### WORK TO BE COMPLETED:
Reproduce the line containing "Viewport: 1080px width, 363px" in the listing below, then every later line up to the end, precisely as written.

### RECORDED DATA:
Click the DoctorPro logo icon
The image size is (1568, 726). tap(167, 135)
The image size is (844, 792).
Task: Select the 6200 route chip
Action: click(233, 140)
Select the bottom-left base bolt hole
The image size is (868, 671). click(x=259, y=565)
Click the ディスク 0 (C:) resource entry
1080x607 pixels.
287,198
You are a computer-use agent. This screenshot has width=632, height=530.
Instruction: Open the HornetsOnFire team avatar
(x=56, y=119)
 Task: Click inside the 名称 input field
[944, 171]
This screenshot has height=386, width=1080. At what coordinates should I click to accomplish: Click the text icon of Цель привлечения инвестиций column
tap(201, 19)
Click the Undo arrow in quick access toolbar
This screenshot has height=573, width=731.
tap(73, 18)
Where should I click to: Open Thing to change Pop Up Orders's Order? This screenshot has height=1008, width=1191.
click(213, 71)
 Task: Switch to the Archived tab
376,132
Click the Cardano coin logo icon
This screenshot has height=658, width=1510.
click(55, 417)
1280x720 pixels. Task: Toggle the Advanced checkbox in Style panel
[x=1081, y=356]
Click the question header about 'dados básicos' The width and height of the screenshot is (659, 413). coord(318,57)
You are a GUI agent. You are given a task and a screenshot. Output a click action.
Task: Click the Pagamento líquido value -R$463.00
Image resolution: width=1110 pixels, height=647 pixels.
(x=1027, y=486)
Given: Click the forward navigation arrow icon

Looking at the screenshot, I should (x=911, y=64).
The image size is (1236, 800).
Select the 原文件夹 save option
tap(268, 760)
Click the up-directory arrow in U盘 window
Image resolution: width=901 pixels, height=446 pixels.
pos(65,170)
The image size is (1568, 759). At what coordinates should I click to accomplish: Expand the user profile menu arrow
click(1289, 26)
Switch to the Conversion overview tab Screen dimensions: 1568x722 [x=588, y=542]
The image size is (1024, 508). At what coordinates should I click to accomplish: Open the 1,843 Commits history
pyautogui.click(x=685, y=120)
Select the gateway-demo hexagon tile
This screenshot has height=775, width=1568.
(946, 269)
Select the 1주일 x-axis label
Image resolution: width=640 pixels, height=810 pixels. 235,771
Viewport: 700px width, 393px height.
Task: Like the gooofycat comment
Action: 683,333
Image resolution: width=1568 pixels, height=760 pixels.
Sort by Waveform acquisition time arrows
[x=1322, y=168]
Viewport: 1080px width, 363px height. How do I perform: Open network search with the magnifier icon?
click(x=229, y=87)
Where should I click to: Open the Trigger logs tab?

### EXPECTED ANSWER:
Viewport: 1080px width, 363px height. How do I perform: Open network search with the magnifier icon?
click(x=229, y=87)
Where should I click to: Open the Trigger logs tab?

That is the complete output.